The brief
Mr Wong's Passat was getting through coolant, needing topping up far too often, so he brought it in to have the coolant pump checked. Coolant that disappears is leaking somewhere, and a leak that's left alone turns into an overheat the day it lets go, which can damage the drive, the timing belt or the cooling system, so it's worth pinning down. The coolant pump circulates coolant around the engine and through the radiator. As it ages the shaft seal and the housing gasket wear, so it weeps coolant, and a leaking or noisy pump tends to make the engine run warm at idle and low speed and cooler again when you accelerate.
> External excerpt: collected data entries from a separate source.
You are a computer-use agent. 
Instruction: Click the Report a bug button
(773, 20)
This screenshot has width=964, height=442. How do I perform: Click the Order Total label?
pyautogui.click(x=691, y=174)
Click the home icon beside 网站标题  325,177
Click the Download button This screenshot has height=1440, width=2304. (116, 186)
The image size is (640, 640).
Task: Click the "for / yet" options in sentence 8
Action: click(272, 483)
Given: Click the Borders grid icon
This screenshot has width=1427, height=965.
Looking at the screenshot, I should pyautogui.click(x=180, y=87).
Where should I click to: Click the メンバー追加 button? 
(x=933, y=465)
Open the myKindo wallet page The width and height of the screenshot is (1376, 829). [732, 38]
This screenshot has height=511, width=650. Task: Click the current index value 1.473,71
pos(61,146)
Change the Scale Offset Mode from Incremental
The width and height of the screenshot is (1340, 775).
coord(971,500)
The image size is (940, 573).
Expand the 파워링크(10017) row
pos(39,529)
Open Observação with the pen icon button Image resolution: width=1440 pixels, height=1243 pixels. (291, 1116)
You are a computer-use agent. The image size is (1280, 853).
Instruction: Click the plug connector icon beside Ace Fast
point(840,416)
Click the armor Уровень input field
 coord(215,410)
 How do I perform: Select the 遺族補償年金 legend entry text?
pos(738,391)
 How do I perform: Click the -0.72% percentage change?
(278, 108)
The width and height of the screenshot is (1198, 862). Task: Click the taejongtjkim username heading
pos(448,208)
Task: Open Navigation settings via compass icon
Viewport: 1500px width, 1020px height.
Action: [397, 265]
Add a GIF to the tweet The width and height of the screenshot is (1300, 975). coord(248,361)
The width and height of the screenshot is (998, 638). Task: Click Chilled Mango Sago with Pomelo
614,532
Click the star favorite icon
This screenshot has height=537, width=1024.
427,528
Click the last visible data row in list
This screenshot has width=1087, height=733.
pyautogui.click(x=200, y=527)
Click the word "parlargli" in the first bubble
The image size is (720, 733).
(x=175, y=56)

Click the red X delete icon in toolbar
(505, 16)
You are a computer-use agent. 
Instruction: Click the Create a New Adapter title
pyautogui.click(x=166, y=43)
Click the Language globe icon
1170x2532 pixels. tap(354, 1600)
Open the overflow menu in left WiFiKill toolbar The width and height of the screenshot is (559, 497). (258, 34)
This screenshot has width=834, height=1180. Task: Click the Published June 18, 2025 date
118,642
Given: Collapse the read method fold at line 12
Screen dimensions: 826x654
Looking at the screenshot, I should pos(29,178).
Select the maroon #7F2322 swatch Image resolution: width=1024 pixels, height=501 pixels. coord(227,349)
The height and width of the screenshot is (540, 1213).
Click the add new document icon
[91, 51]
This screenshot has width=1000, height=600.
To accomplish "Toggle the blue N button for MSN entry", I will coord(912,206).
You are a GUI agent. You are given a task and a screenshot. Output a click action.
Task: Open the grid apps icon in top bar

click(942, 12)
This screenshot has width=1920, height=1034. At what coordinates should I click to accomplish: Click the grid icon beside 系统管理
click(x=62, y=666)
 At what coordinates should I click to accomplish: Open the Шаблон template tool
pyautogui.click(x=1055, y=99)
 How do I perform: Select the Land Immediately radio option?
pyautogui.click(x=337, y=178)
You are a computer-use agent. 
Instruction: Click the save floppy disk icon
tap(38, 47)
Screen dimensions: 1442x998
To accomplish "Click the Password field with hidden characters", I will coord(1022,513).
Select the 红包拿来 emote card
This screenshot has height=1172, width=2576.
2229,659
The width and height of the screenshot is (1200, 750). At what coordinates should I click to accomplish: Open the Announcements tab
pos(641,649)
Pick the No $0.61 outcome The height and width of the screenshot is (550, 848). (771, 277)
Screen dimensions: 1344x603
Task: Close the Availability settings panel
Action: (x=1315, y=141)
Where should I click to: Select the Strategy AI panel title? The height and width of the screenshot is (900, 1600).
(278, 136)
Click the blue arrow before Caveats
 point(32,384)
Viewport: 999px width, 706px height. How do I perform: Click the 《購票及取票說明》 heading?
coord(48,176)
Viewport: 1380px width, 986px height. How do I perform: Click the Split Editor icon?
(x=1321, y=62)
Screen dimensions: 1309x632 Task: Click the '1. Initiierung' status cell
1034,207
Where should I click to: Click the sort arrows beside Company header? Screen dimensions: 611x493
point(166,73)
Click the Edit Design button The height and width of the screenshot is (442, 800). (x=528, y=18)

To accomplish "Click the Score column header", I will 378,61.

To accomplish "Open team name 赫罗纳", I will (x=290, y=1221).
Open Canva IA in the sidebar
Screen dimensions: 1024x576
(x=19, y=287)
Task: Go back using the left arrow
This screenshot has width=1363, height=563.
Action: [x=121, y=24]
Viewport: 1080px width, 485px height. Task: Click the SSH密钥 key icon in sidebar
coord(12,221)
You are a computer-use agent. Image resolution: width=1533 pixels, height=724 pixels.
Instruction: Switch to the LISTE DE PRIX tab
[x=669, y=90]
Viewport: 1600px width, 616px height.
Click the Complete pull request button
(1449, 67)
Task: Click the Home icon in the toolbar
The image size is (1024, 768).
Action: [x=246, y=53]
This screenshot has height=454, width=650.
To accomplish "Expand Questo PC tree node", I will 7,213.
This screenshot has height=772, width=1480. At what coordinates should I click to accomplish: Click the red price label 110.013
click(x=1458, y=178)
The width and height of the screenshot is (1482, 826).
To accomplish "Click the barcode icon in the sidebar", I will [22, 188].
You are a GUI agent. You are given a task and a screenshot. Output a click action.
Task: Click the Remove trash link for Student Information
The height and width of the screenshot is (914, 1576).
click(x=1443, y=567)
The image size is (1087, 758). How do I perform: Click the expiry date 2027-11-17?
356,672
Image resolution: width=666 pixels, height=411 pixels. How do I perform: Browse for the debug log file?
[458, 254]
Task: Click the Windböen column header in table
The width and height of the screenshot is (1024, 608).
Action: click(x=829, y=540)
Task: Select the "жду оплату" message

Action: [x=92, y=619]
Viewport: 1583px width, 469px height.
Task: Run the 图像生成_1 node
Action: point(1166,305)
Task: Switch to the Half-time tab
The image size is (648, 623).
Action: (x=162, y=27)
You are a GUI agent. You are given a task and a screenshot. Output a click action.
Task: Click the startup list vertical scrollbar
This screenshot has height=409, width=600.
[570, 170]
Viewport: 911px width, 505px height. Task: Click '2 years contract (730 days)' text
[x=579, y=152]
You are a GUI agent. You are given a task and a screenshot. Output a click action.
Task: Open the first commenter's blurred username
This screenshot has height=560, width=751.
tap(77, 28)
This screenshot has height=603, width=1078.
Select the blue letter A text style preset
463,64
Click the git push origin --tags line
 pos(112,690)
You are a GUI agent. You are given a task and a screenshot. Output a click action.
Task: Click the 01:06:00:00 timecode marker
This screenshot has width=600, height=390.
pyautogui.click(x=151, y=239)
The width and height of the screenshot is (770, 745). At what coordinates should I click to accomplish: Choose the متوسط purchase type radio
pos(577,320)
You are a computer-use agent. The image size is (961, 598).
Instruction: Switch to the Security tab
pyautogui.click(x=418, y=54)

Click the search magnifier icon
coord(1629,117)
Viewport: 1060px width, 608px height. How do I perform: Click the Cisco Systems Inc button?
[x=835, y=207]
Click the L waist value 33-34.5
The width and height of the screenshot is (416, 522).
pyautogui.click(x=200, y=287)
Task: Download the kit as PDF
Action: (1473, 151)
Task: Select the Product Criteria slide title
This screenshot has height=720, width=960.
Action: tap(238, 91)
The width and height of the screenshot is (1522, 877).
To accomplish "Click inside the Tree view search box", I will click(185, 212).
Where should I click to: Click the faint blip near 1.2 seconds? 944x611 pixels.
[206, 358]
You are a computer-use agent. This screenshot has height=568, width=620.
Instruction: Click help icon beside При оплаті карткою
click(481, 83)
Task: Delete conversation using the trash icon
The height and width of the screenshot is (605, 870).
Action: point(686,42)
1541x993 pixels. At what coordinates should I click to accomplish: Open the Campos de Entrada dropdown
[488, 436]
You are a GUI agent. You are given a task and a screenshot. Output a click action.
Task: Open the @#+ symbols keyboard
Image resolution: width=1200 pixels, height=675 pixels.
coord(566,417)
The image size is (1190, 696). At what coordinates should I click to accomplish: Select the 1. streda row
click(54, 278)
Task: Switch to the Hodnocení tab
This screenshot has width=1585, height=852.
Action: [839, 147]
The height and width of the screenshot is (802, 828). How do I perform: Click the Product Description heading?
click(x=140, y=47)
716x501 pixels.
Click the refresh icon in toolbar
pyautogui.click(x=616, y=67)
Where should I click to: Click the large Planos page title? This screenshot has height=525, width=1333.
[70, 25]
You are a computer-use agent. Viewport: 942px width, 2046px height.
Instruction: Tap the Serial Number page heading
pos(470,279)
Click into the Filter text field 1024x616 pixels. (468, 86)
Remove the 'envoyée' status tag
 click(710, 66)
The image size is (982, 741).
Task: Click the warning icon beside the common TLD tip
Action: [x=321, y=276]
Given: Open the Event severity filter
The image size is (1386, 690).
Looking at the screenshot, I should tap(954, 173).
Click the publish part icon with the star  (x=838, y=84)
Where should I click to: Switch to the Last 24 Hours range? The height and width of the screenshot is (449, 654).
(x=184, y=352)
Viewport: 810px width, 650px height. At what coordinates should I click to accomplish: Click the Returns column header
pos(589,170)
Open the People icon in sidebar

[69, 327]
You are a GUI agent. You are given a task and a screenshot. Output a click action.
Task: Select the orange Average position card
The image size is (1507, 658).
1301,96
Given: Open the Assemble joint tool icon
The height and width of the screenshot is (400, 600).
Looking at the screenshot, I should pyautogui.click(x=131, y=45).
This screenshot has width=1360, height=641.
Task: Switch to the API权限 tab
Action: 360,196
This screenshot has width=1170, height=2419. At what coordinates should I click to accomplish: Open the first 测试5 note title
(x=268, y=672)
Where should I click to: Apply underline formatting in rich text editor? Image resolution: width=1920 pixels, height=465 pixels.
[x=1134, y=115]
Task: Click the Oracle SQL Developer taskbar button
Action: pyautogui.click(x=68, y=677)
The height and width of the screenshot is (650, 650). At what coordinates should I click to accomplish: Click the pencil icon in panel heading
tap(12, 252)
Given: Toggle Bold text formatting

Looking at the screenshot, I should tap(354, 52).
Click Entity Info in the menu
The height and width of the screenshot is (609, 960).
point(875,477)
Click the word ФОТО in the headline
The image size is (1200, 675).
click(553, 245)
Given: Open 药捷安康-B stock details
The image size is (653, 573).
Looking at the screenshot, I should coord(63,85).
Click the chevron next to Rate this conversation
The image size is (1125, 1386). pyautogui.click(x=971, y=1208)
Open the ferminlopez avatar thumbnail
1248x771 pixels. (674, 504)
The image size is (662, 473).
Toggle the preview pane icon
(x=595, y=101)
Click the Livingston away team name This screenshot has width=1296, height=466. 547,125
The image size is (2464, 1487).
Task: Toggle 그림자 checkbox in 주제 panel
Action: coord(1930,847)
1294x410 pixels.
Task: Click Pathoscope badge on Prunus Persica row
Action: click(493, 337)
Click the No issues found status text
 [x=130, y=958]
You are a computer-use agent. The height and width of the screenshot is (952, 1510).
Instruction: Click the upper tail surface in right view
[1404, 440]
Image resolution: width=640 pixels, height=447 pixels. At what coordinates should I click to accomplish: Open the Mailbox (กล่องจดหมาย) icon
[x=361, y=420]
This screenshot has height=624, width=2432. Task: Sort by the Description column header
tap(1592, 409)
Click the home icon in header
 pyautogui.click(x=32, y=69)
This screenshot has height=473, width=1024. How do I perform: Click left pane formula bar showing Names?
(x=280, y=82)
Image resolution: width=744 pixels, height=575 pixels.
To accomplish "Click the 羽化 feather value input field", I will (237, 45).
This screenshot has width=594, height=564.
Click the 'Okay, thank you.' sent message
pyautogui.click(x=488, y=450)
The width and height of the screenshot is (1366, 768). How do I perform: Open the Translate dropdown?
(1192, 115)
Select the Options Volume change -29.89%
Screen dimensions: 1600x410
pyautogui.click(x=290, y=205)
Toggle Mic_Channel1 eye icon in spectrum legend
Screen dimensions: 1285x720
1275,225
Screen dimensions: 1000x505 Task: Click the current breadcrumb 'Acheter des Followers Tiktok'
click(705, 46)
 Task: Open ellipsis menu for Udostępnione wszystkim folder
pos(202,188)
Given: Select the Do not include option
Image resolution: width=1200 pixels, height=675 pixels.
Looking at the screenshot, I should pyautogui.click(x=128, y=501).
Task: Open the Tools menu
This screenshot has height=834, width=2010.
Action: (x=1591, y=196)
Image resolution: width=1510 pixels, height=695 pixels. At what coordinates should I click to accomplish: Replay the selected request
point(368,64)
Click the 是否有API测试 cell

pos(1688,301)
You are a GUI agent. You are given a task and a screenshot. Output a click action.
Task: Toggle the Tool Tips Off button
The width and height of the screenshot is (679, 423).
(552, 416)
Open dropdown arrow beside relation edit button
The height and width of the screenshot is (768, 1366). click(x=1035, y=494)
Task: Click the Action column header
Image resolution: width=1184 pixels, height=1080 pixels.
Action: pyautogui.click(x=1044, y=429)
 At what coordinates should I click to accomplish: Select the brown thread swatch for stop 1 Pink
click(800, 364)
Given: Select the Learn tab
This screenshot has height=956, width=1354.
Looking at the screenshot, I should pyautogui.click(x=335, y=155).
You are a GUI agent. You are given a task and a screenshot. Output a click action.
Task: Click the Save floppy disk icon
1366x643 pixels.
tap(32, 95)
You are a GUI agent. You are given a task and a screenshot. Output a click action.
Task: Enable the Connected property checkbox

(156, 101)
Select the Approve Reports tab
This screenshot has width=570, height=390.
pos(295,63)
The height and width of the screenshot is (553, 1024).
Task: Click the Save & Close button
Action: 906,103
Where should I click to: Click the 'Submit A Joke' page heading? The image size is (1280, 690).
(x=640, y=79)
The right way to check is to look at the radiator hoses first, and if there's no leak there and no pressure holding, that points at the pump. A weeping pump doesn't reseal, and the thermostat lives in the same module, so the two get changed together.
The diagnosis
A pressure test on the cooling system, checking the hoses first, found the coolant pump weeping, which is the disappearing coolant. The radiator, the hoses and the rest of the system held fine, and the thermostat in the same module was due alongside the pump. That's a coolant pump and thermostat module replacement with a coolant flush and bleed, rather than chasing a weep that only gets worse.
The work
The cooling system was drained, the old coolant pump and thermostat module removed and a new genuine VW-spec pump and thermostat module fitted with a fresh seal, the drive that runs it checked and refitted to spec. The system was refilled with the correct VW coolant, bled the proper way so no air pockets were left, and pressure tested. A road test, including time at idle and on the move, confirmed the gauge holding steady, no warm running, and the system holding pressure with no weep.
The outcome
No more coolant loss, the level holding between checks, the gauge steady at idle and on the move, and the system holding pressure. Mr Wong got the Passat back with the leak resolved, under warranty. A weeping coolant pump only gets worse and can take the timing belt or the engine with it if it fails, so replacing the pump and thermostat together kept it to a tidy job.